Gabriel Orozco, Fleurs Fantômes
Editeur : Grappa Studio
Date de parution : 1 octobre 2016
Nombre de pages : 156
A peine avait-il découvert les anciens appartements des invités du Prince et de la Princesse de Broglie, derniers propriétaires privés du Château de Chaumont-sur-Loire, que le regard de Gabriel Orozco s'est aussitôt porté sur les restes de papiers peints déchirés que nul ne voyait plus, tant ils étaient infimes. Ces impressions fanées, ces vestiges modestes, ces traces si ténues d'un passé disparu ont aussitôt frappé l'esprit de cet immense artiste, invité à « habiter le château » dans le cadre d'une commande spéciale de la Région Centre-Val de Loire. Fasciné par les restes des tapisseries anciennes qui ornaient les murs de ces pièces fermées et abandonnées depuis 1938, Gabriel Orozco s'est longuement imprégné du palimpseste des tapisseries fleuries subsistant sur ces murs anciens, qu'il a longuement photographiés, sensible à ces vibrations d'époques révolues. En ces chambres, en effet, aujourd'hui oubliées, vécurent et dormirent, parfois pour quelques heures, au début du siècle dernier, nombre de rois et reines, venus de toute l'Europe, invités en ces lieux pour des fêtes fastueuses et des chasses fameuses. C'est dans une démarche d'interrogation de l'histoire et de la mémoire du château que l'artiste, dont l'œuvre entière est marquée par la quête des traces, des restes, des empreintes des hommes, se situe à Chaumont-sur-Loire. Il a décelé dans ces fragments de tapisseries anciennes usées par les années, les signes de ces vies depuis longtemps enfuies, matrice d'une méditation subtile sur l'espace et le temps.

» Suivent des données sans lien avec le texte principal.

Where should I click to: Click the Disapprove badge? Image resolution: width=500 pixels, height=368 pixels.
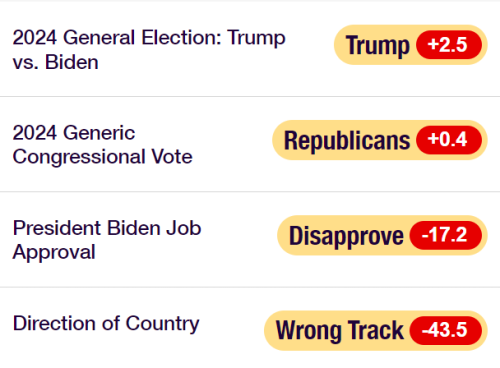point(382,235)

Les œuvres qui jalonnent les « chambres des invités » du château reprennent des détails et des blessures de ces papiers anciens, dont les élégants motifs floraux sont reconstitués grâce à un procédé unique et lent de projection à jet d'huile sur toile. Le tremblé de l'impression est à l'aune du trouble qui saisit le visiteur en ces lieux, face au dialogue lié par ces œuvres et les murs imparfaits qui s'offrent au regard. L'artiste révèle ainsi ces signes et ces couleurs qui jusqu'alors échappaient à la vue, autant qu'il révèle l'émotion en suspens dans ces pièces. C'est à ce dialogue avec le mystère des lieux et cette mémoire diffuse, que nous invite Gabriel Orozco par cette poétique promenade, empruntant les chemins de ronde et les cheminements complexes des ailes ouest et sud, sur deux étages du château.